Research in Molecular Medicine ◽

10.32598/rmm.8.2.1 ◽

2020 ◽

Vol 8 (2) ◽

pp. 93-102

Author(s):

Naser Kalhor Qom ◽

◽

Mohsen Sheykhhasan ◽

Ali Kowsari ◽

◽

...

Keyword(s):

Stem Cells ◽

Flow Cytometry ◽

Mesenchymal Stem Cells ◽

Cell Viability ◽

Brassica Oleracea ◽

Real Time ◽

Real Time Pcr ◽

Surface Markers ◽

Expression Levels ◽

Significant Difference

Background: Cell viability and apoptosis are two crucial factors that may determine cell fate. There are several factors, such as hypoxia, which may be effective in cell processes. Because of its unique features, such as its antioxidant, anti-inflammatory, and anti-apoptosis mechanisms, kohlrabi (Brassica oleracea var. gongylodes) extract may be used in the amelioration of cell viability and a decrease in cell apoptosis. In this study, we evaluate the effect of kohlrabi extract on the viability and apoptosis of adipose-derived mesenchymal stem cells (AD-MSCs).

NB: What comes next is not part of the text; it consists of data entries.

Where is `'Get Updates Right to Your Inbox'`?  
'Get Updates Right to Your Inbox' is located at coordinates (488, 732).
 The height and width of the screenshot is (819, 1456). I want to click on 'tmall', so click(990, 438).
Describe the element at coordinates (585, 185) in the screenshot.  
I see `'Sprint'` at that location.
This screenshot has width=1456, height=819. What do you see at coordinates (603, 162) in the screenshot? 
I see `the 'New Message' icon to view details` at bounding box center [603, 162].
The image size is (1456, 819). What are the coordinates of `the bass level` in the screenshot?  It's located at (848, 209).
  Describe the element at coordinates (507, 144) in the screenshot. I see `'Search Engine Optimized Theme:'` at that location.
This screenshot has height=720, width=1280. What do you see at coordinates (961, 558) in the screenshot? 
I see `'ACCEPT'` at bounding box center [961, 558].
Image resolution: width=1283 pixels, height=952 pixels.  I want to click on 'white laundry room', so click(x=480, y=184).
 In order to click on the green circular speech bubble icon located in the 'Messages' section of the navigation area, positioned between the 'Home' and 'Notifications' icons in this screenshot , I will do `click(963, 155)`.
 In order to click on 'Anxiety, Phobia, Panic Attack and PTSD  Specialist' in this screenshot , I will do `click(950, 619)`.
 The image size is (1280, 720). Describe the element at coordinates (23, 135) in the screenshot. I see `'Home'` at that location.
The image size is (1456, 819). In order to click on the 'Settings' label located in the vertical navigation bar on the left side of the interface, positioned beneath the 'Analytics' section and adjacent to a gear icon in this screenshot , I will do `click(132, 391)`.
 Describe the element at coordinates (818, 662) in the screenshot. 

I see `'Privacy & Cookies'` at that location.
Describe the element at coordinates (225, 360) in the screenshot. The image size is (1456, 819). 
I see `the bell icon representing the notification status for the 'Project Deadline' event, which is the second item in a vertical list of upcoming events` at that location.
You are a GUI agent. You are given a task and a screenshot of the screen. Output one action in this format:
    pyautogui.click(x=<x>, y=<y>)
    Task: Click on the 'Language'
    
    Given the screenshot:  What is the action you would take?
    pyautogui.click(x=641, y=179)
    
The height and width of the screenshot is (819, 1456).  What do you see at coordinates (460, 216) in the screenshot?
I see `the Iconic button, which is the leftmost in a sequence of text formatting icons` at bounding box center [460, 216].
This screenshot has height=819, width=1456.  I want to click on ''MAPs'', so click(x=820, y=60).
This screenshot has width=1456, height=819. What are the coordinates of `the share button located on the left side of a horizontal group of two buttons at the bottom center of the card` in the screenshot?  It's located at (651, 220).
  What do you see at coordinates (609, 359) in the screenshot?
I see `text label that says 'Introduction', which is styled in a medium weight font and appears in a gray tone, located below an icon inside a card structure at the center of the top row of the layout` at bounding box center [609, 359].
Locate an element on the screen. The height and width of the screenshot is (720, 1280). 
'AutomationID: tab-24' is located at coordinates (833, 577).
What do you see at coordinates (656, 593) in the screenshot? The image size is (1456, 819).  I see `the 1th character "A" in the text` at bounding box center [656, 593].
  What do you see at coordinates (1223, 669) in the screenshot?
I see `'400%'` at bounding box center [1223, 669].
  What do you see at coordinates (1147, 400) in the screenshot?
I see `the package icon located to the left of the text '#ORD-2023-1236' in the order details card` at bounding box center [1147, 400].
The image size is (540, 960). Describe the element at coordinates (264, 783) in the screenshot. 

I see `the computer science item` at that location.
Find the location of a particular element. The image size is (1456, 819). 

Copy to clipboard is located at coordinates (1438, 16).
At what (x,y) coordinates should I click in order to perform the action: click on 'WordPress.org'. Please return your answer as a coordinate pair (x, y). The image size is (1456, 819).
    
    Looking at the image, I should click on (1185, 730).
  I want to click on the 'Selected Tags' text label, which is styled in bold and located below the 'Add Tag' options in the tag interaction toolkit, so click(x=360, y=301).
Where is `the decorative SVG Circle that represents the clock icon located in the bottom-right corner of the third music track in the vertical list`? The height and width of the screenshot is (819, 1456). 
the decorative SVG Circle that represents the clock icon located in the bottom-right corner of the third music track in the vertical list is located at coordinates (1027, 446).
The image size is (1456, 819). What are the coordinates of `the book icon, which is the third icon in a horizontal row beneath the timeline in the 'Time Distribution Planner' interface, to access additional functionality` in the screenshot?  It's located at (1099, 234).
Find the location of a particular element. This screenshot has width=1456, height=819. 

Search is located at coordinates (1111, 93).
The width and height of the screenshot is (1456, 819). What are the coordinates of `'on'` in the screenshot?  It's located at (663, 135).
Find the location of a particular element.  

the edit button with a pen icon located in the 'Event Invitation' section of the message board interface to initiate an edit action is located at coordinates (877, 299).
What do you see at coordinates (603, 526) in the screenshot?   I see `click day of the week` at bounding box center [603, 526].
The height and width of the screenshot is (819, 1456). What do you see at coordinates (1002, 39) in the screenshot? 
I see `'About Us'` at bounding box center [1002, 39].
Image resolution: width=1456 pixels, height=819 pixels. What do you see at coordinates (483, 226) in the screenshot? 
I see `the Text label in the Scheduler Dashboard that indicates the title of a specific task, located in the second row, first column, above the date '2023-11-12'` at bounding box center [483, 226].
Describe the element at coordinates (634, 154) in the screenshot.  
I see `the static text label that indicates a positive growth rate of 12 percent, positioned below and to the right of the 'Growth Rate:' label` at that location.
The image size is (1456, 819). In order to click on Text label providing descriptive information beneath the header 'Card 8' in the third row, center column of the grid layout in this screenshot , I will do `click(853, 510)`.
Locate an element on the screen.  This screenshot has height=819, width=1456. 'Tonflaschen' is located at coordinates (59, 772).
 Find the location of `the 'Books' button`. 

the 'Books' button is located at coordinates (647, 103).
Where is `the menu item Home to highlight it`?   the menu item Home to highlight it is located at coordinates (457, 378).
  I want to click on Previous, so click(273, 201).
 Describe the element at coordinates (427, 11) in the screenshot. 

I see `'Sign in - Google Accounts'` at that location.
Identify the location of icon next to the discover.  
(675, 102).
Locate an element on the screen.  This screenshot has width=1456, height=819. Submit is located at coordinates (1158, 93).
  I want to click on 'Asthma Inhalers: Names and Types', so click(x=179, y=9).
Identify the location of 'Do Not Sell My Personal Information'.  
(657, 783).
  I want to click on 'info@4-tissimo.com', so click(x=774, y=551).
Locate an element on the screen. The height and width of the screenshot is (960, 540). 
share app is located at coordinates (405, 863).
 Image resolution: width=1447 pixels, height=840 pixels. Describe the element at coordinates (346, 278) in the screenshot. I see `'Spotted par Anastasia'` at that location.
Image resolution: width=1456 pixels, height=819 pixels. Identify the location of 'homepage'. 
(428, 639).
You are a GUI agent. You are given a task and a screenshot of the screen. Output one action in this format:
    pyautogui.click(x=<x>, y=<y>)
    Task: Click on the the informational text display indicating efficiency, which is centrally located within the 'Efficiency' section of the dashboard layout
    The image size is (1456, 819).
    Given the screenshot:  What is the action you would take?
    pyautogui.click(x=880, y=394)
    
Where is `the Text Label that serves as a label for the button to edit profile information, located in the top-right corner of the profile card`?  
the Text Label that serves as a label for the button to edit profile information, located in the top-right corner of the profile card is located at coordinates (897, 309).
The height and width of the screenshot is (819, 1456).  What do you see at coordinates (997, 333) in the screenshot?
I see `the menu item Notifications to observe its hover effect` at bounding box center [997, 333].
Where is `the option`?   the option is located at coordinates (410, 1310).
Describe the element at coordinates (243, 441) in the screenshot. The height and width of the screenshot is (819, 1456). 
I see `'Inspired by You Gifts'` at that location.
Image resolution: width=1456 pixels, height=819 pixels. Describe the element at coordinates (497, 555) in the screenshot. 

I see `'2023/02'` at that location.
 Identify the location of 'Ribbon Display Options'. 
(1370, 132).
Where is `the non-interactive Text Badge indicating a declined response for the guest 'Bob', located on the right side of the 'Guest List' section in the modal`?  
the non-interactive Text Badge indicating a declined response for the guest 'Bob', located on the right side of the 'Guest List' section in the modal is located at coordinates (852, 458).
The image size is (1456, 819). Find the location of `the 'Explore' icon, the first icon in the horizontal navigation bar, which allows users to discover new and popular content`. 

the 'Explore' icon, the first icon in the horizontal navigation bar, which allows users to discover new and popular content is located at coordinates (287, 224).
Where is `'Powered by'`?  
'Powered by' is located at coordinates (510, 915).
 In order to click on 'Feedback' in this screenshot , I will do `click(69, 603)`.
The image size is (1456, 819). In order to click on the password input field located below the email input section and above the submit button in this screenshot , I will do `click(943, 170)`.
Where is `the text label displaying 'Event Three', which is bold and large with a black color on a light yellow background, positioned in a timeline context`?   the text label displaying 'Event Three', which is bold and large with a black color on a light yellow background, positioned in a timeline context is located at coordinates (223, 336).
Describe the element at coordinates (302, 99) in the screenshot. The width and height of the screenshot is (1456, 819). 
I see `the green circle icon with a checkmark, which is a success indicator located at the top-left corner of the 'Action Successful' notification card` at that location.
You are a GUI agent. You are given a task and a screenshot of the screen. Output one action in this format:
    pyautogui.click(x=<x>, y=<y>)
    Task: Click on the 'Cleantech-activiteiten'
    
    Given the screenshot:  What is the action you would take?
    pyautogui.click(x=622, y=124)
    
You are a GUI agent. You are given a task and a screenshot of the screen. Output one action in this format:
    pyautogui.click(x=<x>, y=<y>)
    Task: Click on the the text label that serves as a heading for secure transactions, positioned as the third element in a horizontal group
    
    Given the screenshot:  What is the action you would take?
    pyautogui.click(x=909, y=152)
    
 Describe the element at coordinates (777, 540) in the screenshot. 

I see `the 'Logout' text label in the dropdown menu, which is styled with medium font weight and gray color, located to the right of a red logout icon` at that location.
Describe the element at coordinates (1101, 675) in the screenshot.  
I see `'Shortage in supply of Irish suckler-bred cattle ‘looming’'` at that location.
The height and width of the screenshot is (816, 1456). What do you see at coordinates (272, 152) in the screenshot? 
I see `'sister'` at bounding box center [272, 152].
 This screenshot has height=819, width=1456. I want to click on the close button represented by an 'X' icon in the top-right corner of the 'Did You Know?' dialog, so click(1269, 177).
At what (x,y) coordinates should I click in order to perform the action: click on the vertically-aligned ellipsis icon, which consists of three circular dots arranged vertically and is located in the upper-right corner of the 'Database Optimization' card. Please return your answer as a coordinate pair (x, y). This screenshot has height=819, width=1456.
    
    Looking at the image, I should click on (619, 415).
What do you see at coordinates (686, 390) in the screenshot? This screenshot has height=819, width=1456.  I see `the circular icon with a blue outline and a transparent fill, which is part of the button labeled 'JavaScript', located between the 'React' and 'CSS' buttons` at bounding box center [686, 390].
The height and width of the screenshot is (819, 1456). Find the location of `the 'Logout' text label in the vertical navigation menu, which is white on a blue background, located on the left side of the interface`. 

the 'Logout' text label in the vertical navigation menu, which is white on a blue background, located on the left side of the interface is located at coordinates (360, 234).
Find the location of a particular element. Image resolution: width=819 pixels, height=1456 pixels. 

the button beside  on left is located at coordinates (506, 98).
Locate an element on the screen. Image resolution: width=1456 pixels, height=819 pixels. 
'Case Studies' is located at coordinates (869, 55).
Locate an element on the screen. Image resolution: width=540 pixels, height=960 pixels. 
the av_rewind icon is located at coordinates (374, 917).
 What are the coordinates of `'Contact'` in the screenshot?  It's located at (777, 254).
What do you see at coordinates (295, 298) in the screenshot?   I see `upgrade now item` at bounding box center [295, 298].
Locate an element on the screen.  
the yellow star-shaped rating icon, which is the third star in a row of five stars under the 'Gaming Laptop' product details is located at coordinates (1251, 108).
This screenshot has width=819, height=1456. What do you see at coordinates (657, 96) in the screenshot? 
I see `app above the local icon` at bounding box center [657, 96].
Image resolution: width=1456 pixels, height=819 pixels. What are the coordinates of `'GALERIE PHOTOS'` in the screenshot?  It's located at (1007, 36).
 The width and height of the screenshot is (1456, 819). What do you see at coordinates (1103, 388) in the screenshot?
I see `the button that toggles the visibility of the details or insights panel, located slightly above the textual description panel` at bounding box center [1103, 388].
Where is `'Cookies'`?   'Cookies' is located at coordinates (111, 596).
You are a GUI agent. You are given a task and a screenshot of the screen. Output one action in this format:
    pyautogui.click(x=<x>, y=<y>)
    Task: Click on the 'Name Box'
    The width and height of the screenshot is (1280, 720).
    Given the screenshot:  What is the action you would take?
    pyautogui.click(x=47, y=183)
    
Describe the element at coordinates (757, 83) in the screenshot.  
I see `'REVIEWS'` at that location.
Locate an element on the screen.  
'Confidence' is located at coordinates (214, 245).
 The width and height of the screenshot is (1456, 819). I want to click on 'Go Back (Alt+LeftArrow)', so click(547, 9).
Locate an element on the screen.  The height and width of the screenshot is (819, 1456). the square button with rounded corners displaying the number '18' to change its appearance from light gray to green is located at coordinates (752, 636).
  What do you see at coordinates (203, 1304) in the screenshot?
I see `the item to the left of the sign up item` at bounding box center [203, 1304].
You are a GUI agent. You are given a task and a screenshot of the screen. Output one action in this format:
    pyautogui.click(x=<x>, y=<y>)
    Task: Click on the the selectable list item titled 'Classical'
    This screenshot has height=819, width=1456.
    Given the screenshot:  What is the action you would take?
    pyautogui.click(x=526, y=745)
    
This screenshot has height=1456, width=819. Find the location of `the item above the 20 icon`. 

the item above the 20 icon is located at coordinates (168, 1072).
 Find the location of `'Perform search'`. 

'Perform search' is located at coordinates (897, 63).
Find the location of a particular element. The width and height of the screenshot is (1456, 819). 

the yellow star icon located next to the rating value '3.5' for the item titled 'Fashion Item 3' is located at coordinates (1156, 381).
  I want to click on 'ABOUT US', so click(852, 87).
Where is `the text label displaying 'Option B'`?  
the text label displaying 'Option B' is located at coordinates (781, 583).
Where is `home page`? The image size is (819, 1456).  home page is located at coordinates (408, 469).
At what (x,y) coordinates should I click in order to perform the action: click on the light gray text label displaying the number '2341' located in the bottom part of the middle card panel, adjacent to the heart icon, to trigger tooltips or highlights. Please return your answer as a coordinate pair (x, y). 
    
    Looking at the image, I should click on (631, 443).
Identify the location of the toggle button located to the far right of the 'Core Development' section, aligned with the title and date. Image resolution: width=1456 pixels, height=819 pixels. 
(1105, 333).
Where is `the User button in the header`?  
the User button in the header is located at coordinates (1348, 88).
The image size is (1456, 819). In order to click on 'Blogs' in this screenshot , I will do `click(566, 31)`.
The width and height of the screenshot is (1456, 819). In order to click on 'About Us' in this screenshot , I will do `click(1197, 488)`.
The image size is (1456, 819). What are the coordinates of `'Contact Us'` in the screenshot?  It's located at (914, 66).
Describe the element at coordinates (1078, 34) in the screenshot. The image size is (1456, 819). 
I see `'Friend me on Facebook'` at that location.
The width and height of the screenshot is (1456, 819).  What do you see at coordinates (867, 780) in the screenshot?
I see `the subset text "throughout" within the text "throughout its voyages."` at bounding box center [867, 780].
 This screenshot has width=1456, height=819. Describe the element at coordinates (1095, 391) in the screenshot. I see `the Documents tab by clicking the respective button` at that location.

Materials and Methods: In this study, extract from kohlrabi and mesenchymal stem cells from adipose tissue were isolated in a laboratory under sterile conditions. Expression of mesenchymal stem cell (MSC) surface markers, including CD44, CD90, and CD105 was evaluated by flow cytometry method. Besides, CD34 was used as a negative marker. MTT assay was carried out to determine the cell viability. Evaluation of BCL2 and BAX expression levels was performed by real-time PCR. Results: MSC surface markers were verified by flow cytometry. The obtained results demonstrated a significant difference between the cell viability of the kohlrabi-extract treated and control group over time (P=0.03). In addition, the real-time PCR analysis showed that expression levels of BCL2 significantly increased in hypoxic condition after treatment with leaf extract (P=0.019). However, there was no significant expression change in the BAX gene. Conclusion: Our study illustrates that kohlrabi extract may have positive effects on cell survival while having inhibitory effects on apoptosis.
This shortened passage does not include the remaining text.